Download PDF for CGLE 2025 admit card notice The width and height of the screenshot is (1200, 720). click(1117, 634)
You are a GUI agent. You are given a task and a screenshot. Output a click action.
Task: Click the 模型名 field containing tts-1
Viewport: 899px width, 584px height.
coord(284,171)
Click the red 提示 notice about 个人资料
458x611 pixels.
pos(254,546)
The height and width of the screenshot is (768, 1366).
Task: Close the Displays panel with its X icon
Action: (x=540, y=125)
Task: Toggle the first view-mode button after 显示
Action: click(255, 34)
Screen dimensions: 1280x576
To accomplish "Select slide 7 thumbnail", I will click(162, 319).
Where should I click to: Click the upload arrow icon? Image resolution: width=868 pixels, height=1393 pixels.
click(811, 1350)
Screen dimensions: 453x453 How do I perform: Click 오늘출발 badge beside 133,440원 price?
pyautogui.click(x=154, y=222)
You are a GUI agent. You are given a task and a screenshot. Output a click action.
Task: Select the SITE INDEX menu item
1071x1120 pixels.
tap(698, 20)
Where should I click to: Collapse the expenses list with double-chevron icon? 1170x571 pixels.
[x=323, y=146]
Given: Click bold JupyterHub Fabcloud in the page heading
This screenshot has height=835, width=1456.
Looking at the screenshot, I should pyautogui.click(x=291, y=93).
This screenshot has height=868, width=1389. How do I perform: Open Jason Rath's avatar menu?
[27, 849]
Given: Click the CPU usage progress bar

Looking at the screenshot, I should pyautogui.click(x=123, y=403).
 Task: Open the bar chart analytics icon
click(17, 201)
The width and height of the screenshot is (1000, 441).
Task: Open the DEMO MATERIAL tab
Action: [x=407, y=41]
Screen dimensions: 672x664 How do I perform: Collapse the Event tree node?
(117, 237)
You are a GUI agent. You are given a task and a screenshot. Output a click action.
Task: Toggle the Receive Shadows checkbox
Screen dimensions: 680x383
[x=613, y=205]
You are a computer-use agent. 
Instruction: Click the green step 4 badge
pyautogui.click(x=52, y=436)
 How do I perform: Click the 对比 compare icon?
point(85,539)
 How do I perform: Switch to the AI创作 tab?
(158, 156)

● ● ● ● ● ● ●

▸ **PROBLEM**
Copy the listing above word for word, every line included.

▸ **WRITTEN ANSWER**
Download PDF for CGLE 2025 admit card notice The width and height of the screenshot is (1200, 720). click(1117, 634)
You are a GUI agent. You are given a task and a screenshot. Output a click action.
Task: Click the 模型名 field containing tts-1
Viewport: 899px width, 584px height.
coord(284,171)
Click the red 提示 notice about 个人资料
458x611 pixels.
pos(254,546)
The height and width of the screenshot is (768, 1366).
Task: Close the Displays panel with its X icon
Action: (x=540, y=125)
Task: Toggle the first view-mode button after 显示
Action: click(255, 34)
Screen dimensions: 1280x576
To accomplish "Select slide 7 thumbnail", I will click(162, 319).
Where should I click to: Click the upload arrow icon? Image resolution: width=868 pixels, height=1393 pixels.
click(811, 1350)
Screen dimensions: 453x453 How do I perform: Click 오늘출발 badge beside 133,440원 price?
pyautogui.click(x=154, y=222)
You are a GUI agent. You are given a task and a screenshot. Output a click action.
Task: Select the SITE INDEX menu item
1071x1120 pixels.
tap(698, 20)
Where should I click to: Collapse the expenses list with double-chevron icon? 1170x571 pixels.
[x=323, y=146]
Given: Click bold JupyterHub Fabcloud in the page heading
This screenshot has height=835, width=1456.
Looking at the screenshot, I should pyautogui.click(x=291, y=93).
This screenshot has height=868, width=1389. How do I perform: Open Jason Rath's avatar menu?
[27, 849]
Given: Click the CPU usage progress bar

Looking at the screenshot, I should pyautogui.click(x=123, y=403).
 Task: Open the bar chart analytics icon
click(17, 201)
The width and height of the screenshot is (1000, 441).
Task: Open the DEMO MATERIAL tab
Action: [x=407, y=41]
Screen dimensions: 672x664 How do I perform: Collapse the Event tree node?
(117, 237)
You are a GUI agent. You are given a task and a screenshot. Output a click action.
Task: Toggle the Receive Shadows checkbox
Screen dimensions: 680x383
[x=613, y=205]
You are a computer-use agent. 
Instruction: Click the green step 4 badge
pyautogui.click(x=52, y=436)
 How do I perform: Click the 对比 compare icon?
point(85,539)
 How do I perform: Switch to the AI创作 tab?
(158, 156)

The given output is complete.